Lavoratori pachistani schiavizzati, forniti da una ditta trentina di Lavis. Uno scandalo che sta facendo tremare il Veneto tutto. Grafica Veneta, colosso veneto della stampa, è accusata di vero e proprio caporalato. Tanto da arrivare ieri all’arresto dell’amministratore delegato e del direttore dell’area tecnica di Grafica Veneta Spa. Condizioni di lavoro disumane quelle che sono state scoperte nel bliz dei carabinieri. Secondo gli inquirenti 12 ore al giorno di lavoro, una vera schiavitù. E parliamo dell’azienda che stampa, tra gli altri, i libri di Harry Potter e Barack Obama, libri che fanno il giro del mondo. Non esattamente una piccola azienda familiare.
Tuttavia, il presidente dell’azienda, Fabio Franceschi, sostiene di essere estraneo ai fatti e di essere pronto a collaborare con la magistratura. La situazione è davvero grave per l’azienda di Trebaseleghe (Padova). Infatti, la Procura ha richiesto l’emissione di due ordinanze di custodia cautelare per Giorgio Bertan, amministratore delegato, e Giampaolo Pinton, responsabile della sicurezza. Da quanto è emerso dalle indagini, Grafica Veneta si avvale da anni della cooperativa “B.M. Services” di Lavis (Trento), che è gestita da Arshad Mahmood Badar e dal figlio Asdullah, entrambi pakistani. Entrambi finiti in carcere con l’accusa di lesioni, rapina, sequestro di persona, estorsione e sfruttamento del lavoro.

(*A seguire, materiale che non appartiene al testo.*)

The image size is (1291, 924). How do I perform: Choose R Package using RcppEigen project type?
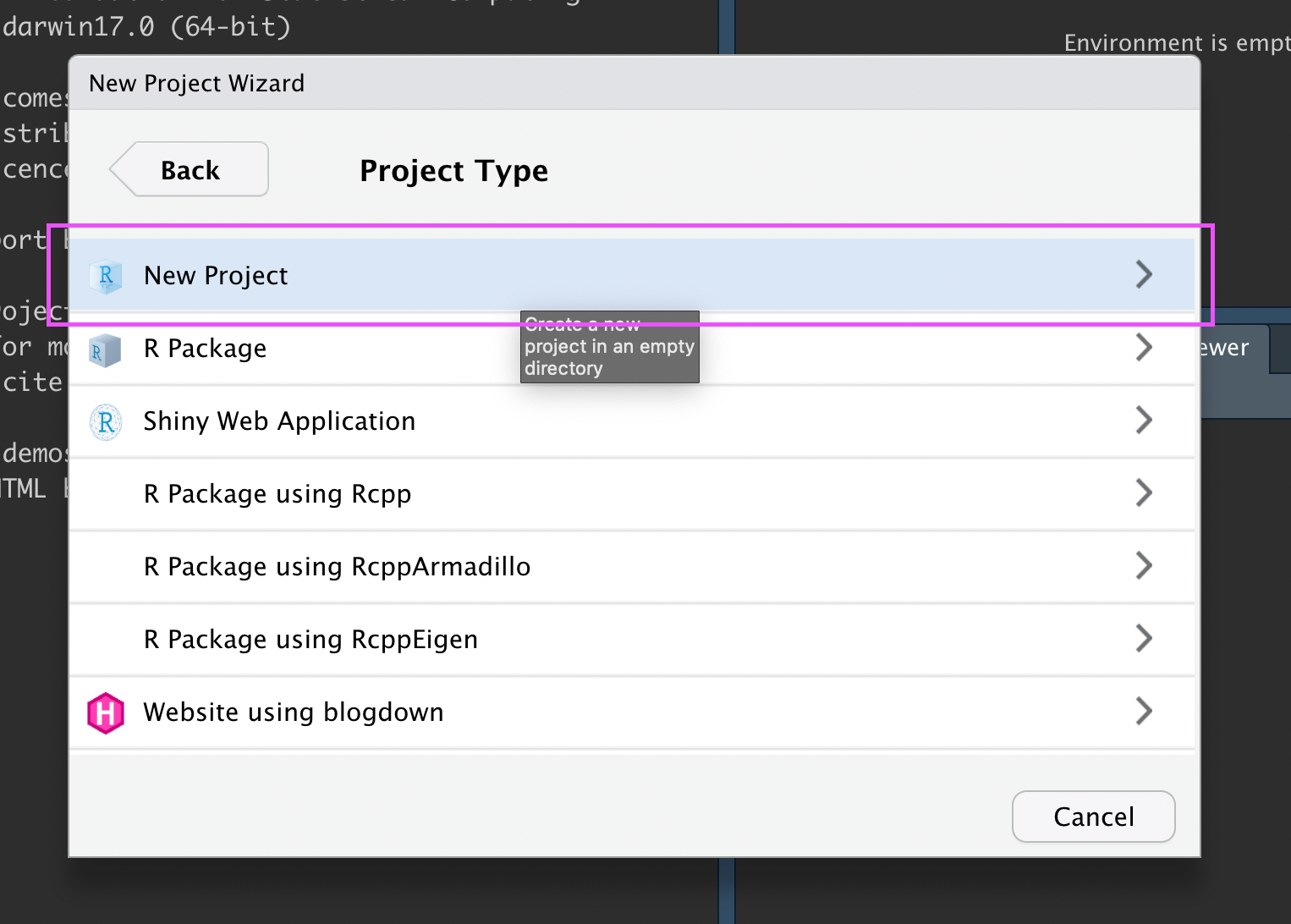click(310, 639)
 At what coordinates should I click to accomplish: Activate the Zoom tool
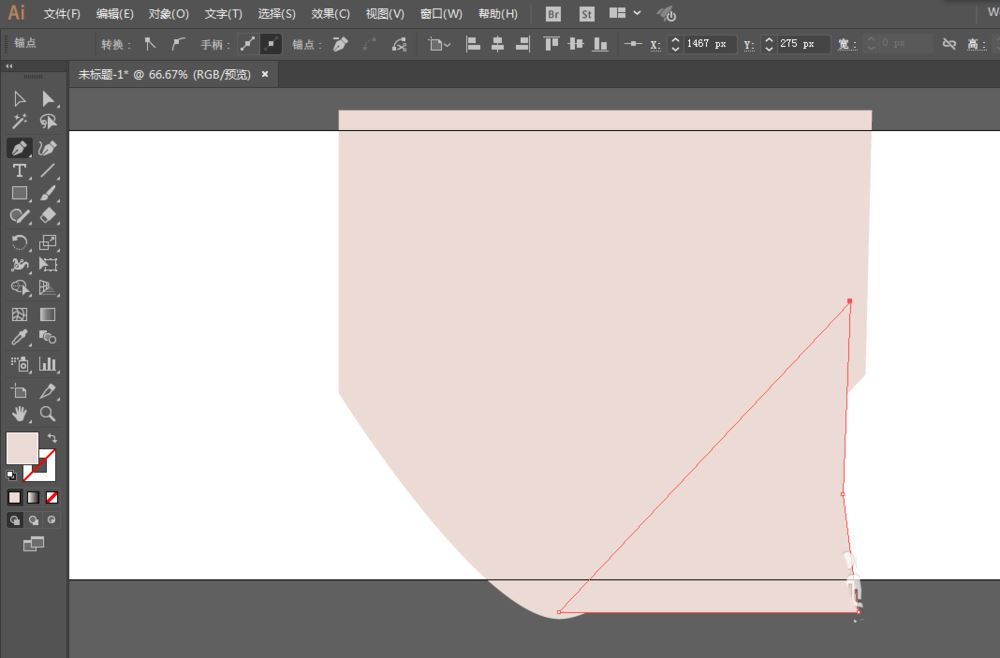[47, 413]
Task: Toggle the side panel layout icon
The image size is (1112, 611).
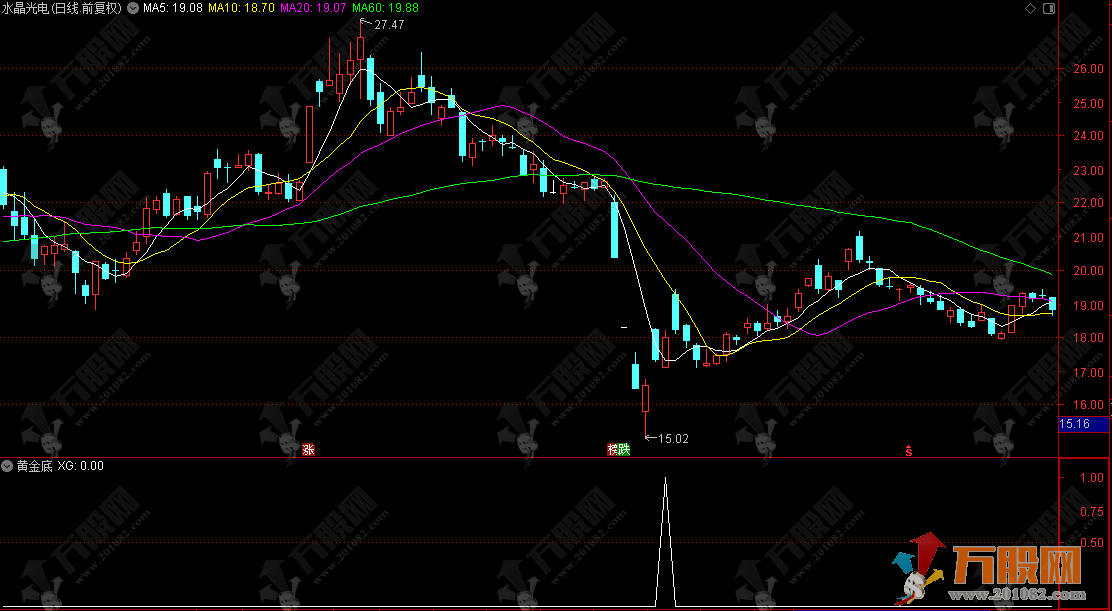Action: point(1047,8)
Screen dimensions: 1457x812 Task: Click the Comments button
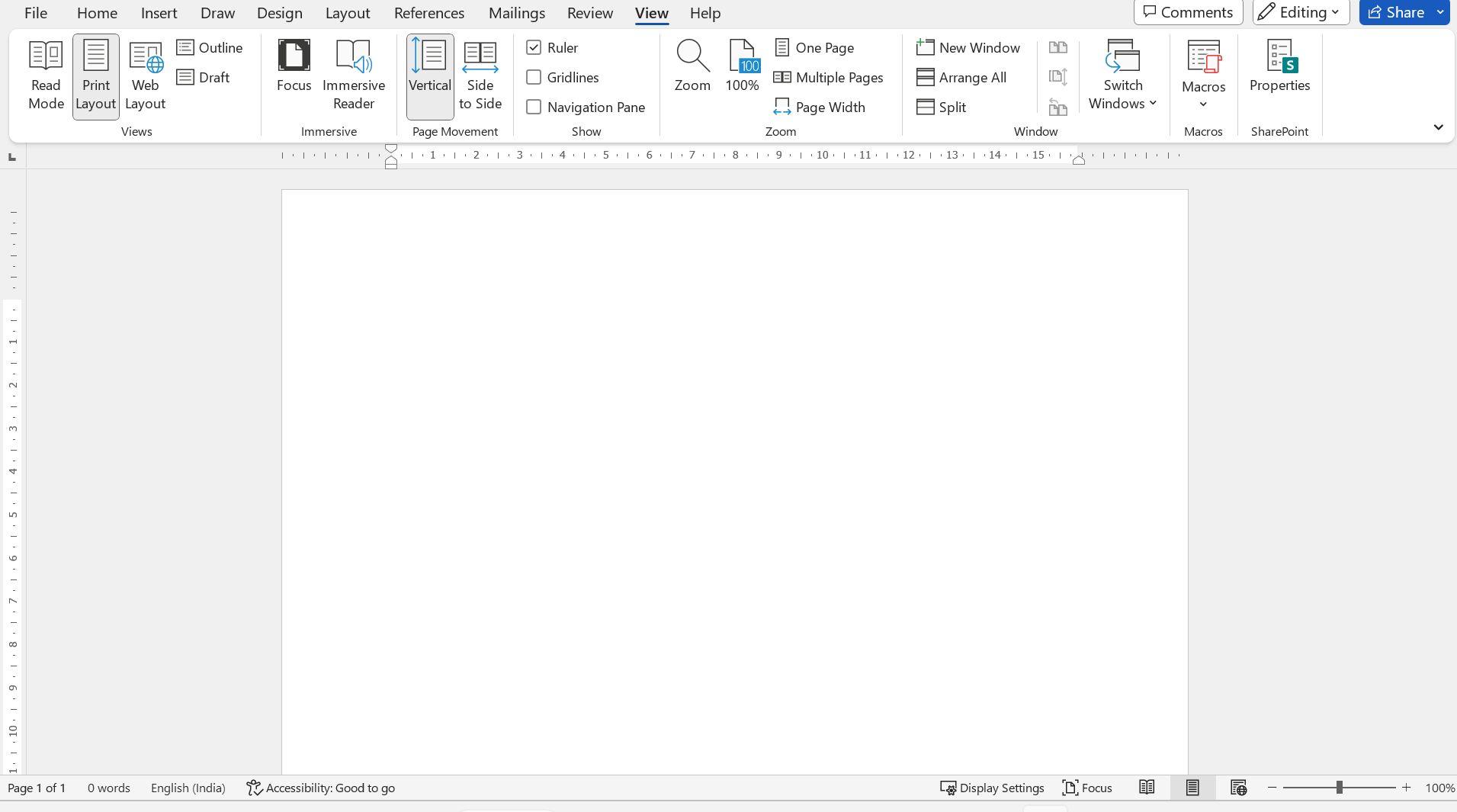1188,12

I due avevano 35 lavoratori alle loro dipendenze, che lavoravano e vivevano in condizioni terribili. Costretti a vivere tutti insieme ammassati in due case, venivano prelevati alle 5 del mattino per raggiungere Grafica Veneta, dove li attendevano 12 ore di lavoro. Tutto, naturalmente, senza pausa pranzo e con una paga da fame: 4,5 euro all’ora. Non solo, a fine mese erano costretti a pagare un affitto, tra i 150 e i 200 euro, per il posto letto che ospitavano, in cui erano dei veri e propri prigionieri.
Ci sono state delle ribellioni. Nel maggio del 2020, undici lavoratori hanno provato a far valere i loro diritti, ma sono stati rapiti, picchiati, spogliati di ogni bene e abbandonati nei paesi vicini, imbavagliati e legati. Proprio il ritrovamento di uno di questi lavoratori ha fatto scattare le indagini. Il Procuratore di Padova Antonino Cappelleri dichiara: «Qui non c’è soltanto la vicenda del caporalato che viene posta in essere in maniera molto cinica da datori di lavoro pakistani che offrono manodopera e determinati servizi ad aziende italiane, ma anche la compartecipazione di quest’ultime a livello organizzativo, in quanto acquistano il servizio con consapevolezza e soprattutto palese corresponsabilità».
L’azienda veneta, però, si dichiara estranea ai fatti. Tramite una nota, si afferma che: «Grafica Veneta ha preso atto con rammarico e sorpresa delle notizie su un suo coinvolgimento nell’inchiesta denominata Pakarta». Precisando che «la società che gestiva l’appalto è interessata di altri analoghi appalti non solo in Veneto ma anche in altre regioni del Nord Italia. Infatti le prestazioni di Bm in favore di Grafica Veneta rappresentano una modestissima parte del totale dell’ attività svolta proprio nel settore grafico, da questa società. Grafica Veneta era del tutto all’oscuro di quanto sembrerebbe emergere dall’inchiesta». Eppure, le intercettazioni hanno portato alla luce una situazione molto diversa. Non solo il caporalato ma tutta una serie di irregolarità da nascondere. Persino le operaie che usavano macchinari che non avrebbero dovuto, istruite su che cosa devono dire in caso di un’ispezione. Ma anche il controllo dei cartellini che proverebbe turni da 16 ore. Il lavorare sotto stretta sorveglianza, senza scarpe antinfortunistiche né protezione per i rumori. Tutte violazioni e condizioni di cui, secondo il gip, Grafica Veneta era perfettamente a conoscenza.